Je voudrais me servir de cette histoire bien connue afin de nous éclairer sur les questions clés de la Paracha  de cette semaine, la Parashat Balak. Elle éveille notre attention sur des mots que nous utilisons souvent :  je ne peux pas

Lorsque le roi Balak a enjoint Bilaam de maudire les juifs, ce dernier a refusé même pour tout l’or, l’argent et les trésors de la maison de Balak  “, il ne pouvait pas ” transgresser la parole de D.ieu. Malgré la très bonne raison fournie par Bilaam, Balak s’est enragé. Nous nous demandons, cependant : ne pouvait-il pas comprendre que certaines choses sont impossibles ?

La réponse qui nous est donnée par Rav  ‘Shimshon Pincus zt “l est qu’il  existe deux types de « je ne peux pas». Le premier concerne les choses qu’un homme est dans l’impossibilité d’accomplir, même s’il l’avait voulu. Par exemple : « Je ne peux pas sauter et toucher le soleil ».  Mais il existe une autre sorte de «je ne peux pas». Par exemple : «Je ne peux pas aller à une réunion d’affaires en maillot de bain !” Celui-ci n’est pas absolu.  Si quelqu’un proposait dix millions de dollars à celui qui serait prêt à participer à la réunion en maillot de bain, certaines personnes pourraient se laisser tenter et opter pour le : «Je peux !” Mais, évidemment, l’affirmation «Je ne peux pas toucher le soleil’’ est irréversible, même contre vingt millions de dollars.

Lorsque Bilaam dit à Balak qu’il ne pouvait pas transgresser la parole de D.ieu, Balak crut que Bilaam pourrait changer d’avis après une proposition plus alléchante, et qu’il finirait par dire «je peux». Il se sentit donc frustré en se rendant compte que Bilaam refusait d’aller contre la volonté divine. En effet, Bilaam n’avait pas besoin d’un appât de Balak pour le motiver à maudire les juifs. Il détestait les juifs autant que Balak, et voulait les voir disparaitre. Mais pour Bilam,  transgresser un ordre de D.ieu était comparé au bond pour toucher le soleil, en d’autres termes, quelque chose d’impossible à envisager.

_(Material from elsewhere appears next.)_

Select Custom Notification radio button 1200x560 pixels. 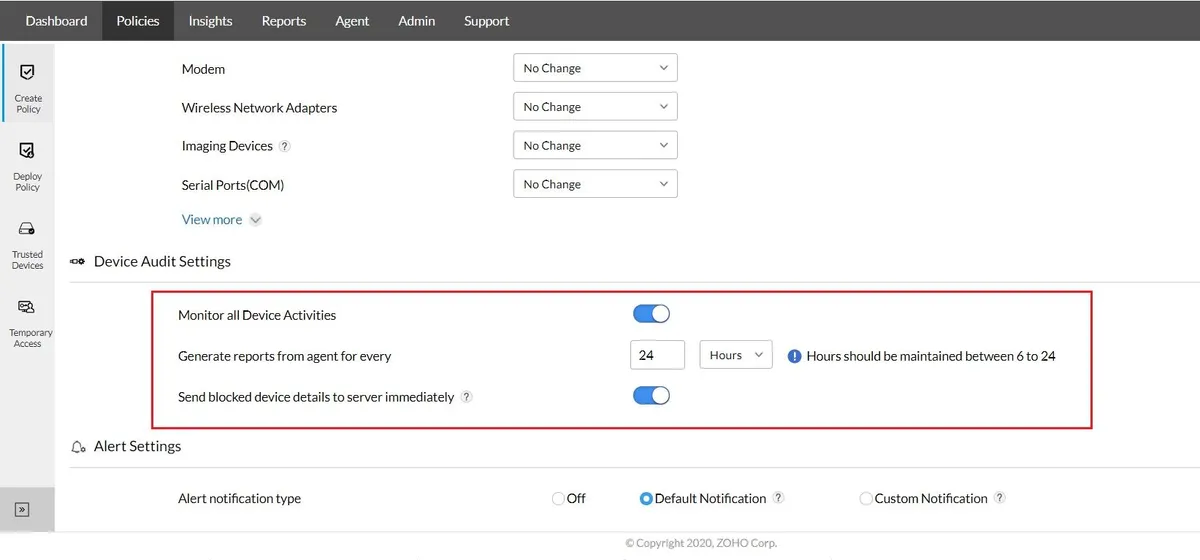pyautogui.click(x=866, y=498)
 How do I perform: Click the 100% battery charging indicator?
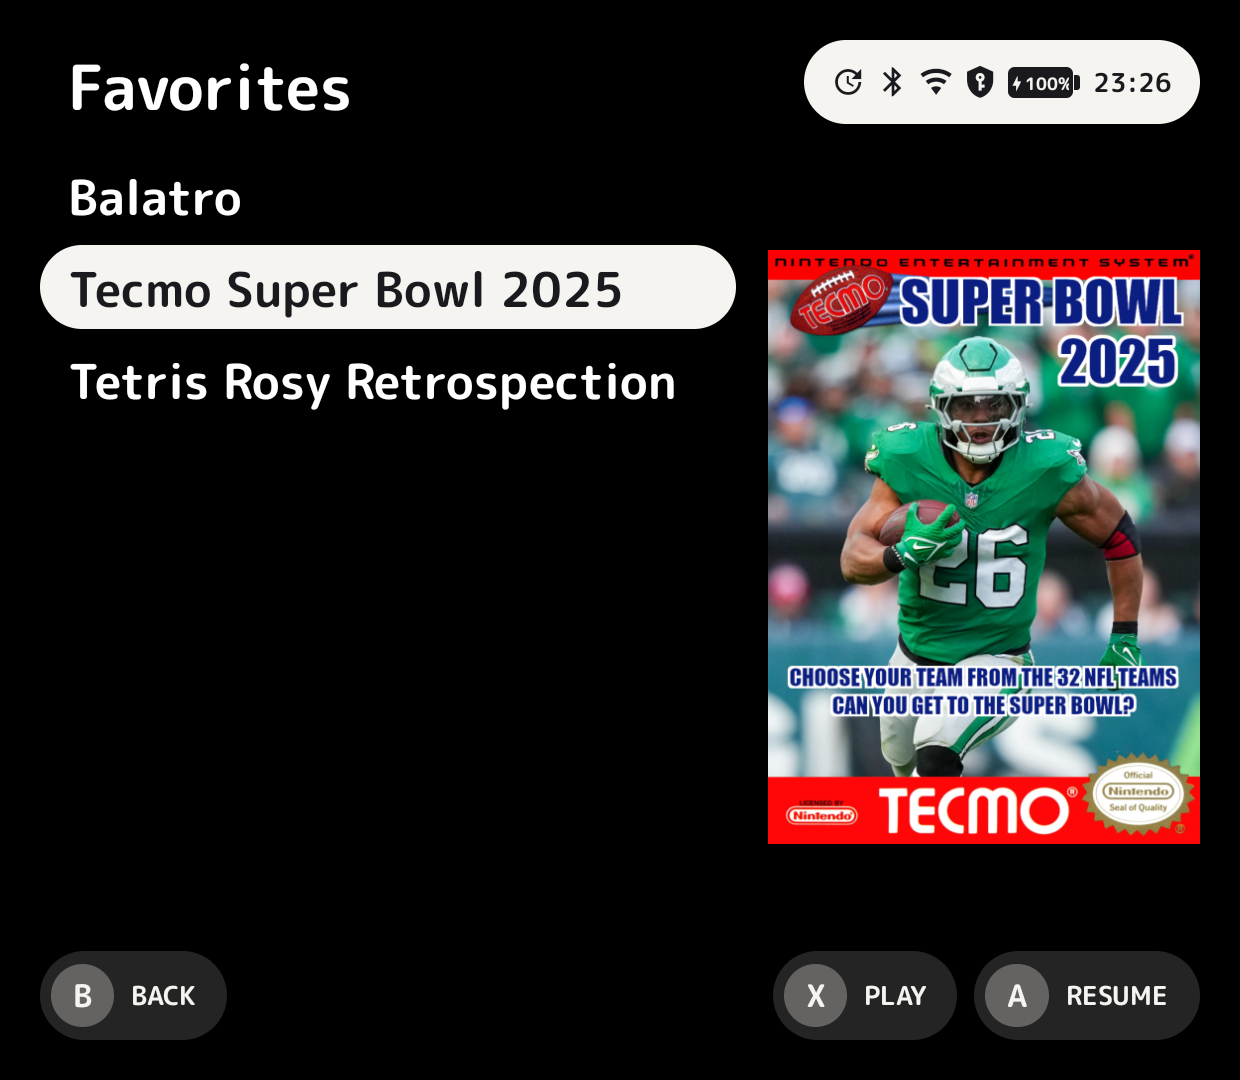pyautogui.click(x=1044, y=83)
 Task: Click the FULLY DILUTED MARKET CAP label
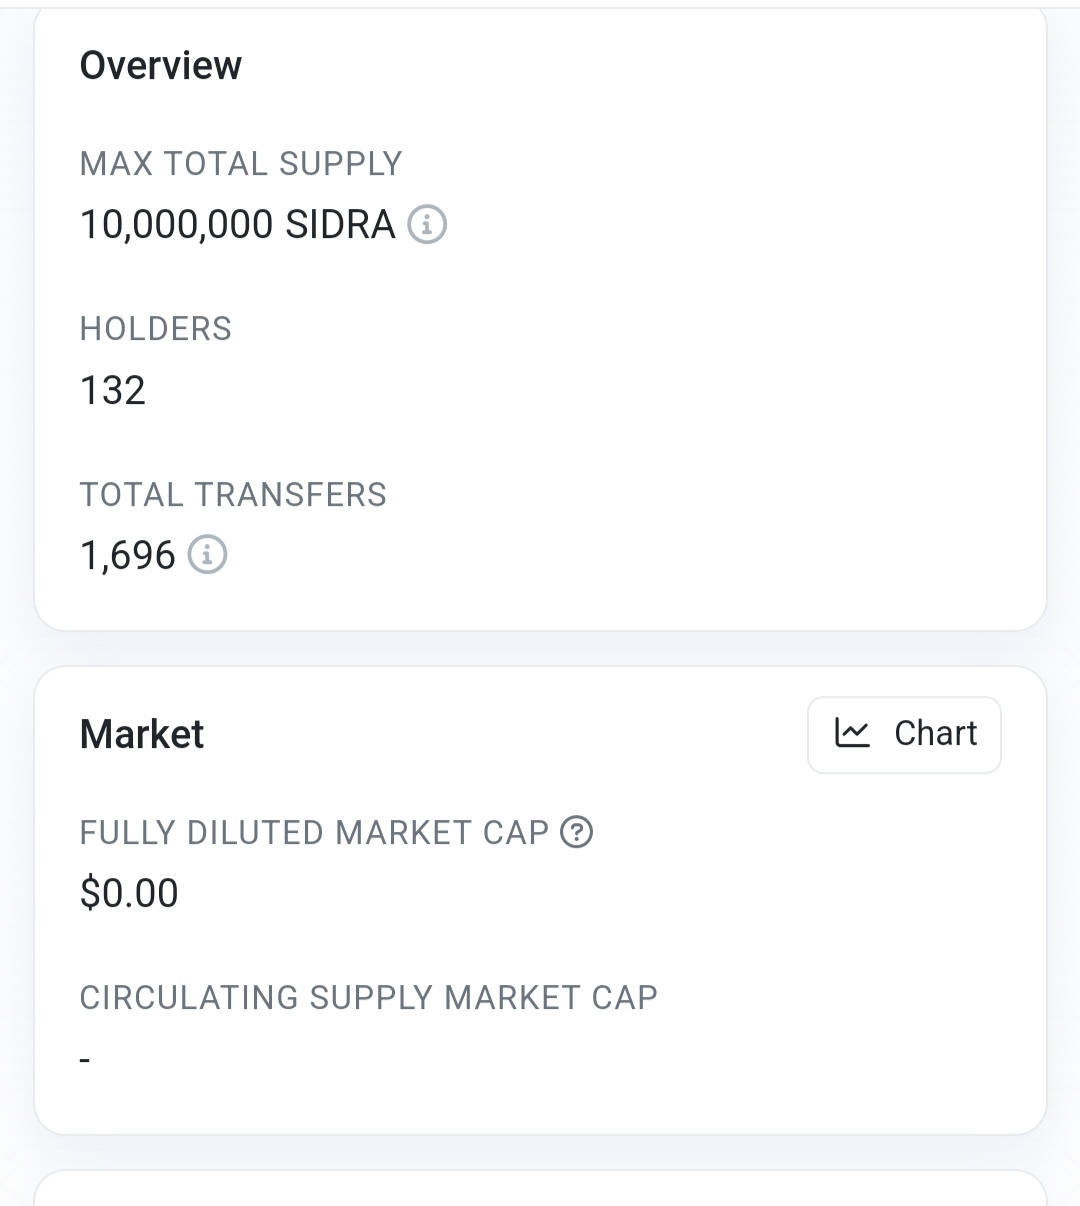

Dr J, le joueur de basket-ball qui a inventé le slam dunk, a demandé : «Pensez-vous qu’il est possible de sauter et de toucher le haut du panier ?” Sa réponse fut : «Mettez un billet de vingt dollars là-haut et nous verrons ! ”

Si la réflexion ci-dessus vous a sonné les cloches, je voudrais vous suggérer de prendre quelques minutes pour faire l’exercice rapide suivant, que j’ai moi-même trouvé très utile :

Notez toutes les choses de votre vie pour les quelles vous dites : « Je ne peux pas» et puis demandez-vous quelle définition du mot impossible est la plus proche de votre façon de penser :
1) Une action qui n’a jamais été accomplie par qui que ce soit, et ne le sera jamais.
2) Une action si fortement réglementée par votre système de valeurs qu’aucune autre valeur au monde ne pourrait vous déstabiliser.

La différence est que la seconde définition peut être sujette à changement pour la plupart des gens. Mais pas pour Rav Moshé – dont le but suprême est de ne transgresser aucune des lois de D.ieu et de reconnaître D.ieu où qu’il soit.

En développant le dévouement, on pourrait se rendre compte que certaines choses qui nous paraissent parfois irréalisables ou hors de notre portée peuvent en fait, s’avérer parfaitement réalisables. Cette idée peut ouvrir de nouvelles perspectives pour nous tous.